And there is much to erase. Let’s start with all the bowing. Obama’s bow to Japan’s Emperor Akihito received so much attention, but the president performed the same act in China, stooping low to Premier Wen Jiabao, the Communist Party’s No. 3-ranked leader. Wen, not even a head of state, received the bend-at-the-waist treatment from the president during their meeting in Beijing, as did some low-level functionary in Shanghai at the now-infamous town hall meeting. Shall we call him “Barack Bowbama”?

So was the bowing significant? The obsequious acts during both stopovers in China were, unfortunately, indications of Obama’s submissive attitude toward the Chinese communist state. Before getting on the plane for Asia, the American leader performed two figurative bows to Beijing. First, he refused to meet with the Dalai Lama on His Holiness’s trip to Washington early last month, breaking a practice of the previous three administrations. Then, in a Reuters interview on the eve of the trip, Obama said the United States and China were bound together in a “strategic partnership,” something Beijing has been waiting a decade to hear.
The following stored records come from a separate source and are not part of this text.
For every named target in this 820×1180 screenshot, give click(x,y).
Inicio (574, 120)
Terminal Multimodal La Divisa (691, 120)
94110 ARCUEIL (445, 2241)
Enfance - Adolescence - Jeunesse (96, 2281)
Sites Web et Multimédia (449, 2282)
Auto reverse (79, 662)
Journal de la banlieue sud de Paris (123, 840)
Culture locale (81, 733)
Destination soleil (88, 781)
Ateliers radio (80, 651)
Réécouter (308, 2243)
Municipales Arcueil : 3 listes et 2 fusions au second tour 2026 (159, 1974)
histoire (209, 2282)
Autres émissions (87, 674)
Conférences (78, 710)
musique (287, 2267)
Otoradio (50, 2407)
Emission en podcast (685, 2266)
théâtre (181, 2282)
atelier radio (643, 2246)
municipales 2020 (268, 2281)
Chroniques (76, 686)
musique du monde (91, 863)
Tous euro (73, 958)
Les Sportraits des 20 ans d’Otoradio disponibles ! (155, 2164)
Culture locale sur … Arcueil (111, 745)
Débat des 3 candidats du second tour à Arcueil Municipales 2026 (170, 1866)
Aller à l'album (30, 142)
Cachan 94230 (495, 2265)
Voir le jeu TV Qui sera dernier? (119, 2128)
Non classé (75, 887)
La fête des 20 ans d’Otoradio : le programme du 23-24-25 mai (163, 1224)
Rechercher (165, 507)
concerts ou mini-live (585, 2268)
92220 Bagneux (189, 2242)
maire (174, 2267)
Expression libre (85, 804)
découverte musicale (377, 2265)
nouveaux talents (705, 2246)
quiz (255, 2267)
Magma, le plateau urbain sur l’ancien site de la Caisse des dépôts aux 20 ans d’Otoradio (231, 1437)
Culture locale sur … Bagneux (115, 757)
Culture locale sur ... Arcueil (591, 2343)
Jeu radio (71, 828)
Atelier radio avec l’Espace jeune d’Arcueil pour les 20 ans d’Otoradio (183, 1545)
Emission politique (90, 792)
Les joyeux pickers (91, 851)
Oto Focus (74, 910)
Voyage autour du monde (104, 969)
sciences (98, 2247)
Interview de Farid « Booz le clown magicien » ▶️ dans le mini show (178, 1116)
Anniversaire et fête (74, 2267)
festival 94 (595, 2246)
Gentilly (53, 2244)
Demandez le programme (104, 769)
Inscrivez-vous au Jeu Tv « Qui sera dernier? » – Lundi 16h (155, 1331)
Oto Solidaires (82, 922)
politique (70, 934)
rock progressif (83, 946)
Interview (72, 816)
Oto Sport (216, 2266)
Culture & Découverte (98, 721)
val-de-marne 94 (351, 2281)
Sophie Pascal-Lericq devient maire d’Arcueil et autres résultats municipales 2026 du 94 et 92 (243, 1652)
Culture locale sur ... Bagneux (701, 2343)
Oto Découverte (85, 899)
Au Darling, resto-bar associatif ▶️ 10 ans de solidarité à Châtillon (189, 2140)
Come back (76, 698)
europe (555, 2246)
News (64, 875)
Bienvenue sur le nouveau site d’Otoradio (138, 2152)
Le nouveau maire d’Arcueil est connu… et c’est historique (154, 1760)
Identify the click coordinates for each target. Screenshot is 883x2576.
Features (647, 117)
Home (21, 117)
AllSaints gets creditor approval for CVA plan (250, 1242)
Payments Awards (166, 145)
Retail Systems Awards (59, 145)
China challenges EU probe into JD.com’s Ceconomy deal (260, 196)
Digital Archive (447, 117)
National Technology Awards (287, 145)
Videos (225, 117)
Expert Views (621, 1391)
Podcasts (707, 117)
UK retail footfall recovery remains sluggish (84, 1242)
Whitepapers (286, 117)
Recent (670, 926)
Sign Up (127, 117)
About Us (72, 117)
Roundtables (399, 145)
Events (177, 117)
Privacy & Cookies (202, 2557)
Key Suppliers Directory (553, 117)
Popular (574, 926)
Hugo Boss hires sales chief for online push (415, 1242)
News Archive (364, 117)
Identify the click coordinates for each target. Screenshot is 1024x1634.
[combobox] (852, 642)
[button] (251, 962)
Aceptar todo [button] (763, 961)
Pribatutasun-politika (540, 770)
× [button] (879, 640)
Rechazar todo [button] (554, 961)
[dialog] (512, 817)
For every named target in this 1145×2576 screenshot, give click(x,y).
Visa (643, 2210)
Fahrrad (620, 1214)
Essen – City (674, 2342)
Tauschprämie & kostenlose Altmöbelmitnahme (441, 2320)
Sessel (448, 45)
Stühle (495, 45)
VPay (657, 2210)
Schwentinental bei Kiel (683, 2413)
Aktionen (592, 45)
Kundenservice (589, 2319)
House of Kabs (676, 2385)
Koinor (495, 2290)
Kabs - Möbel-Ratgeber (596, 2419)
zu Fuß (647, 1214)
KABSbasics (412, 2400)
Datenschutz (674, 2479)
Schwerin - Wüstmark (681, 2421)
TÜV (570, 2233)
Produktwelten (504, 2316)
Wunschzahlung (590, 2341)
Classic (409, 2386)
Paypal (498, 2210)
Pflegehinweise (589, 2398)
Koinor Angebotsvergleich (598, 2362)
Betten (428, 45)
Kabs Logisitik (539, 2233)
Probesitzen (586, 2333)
Despite his pre-emptive concessions, the president received little in return. The Chinese, pocketing these gains, seemed to have stiffed Obama on every issue under discussion in Beijing. The White House afterwards issued a “U.S.-China joint statement” listing areas where the two nations agreed to cooperate, but the document seems as if it was patched together to paper over differences evident during the meetings in the Chinese capital.

Not even Obama’s soaring words about cooperation and shared interests could hide the fact that Hu Jintao, his counterpart, and Premier Wen did not budge on anything of significance, especially their pegging of the renminbi to the dollar, which is the main obstacle to sustained global recovery. Pundits say that the next few months could reveal a more cooperative China when, for instance, the question of Iran lands back in the Security Council, but there was no indication during the terse post-summit appearance in Beijing on Tuesday that the two countries had made progress in coming to terms.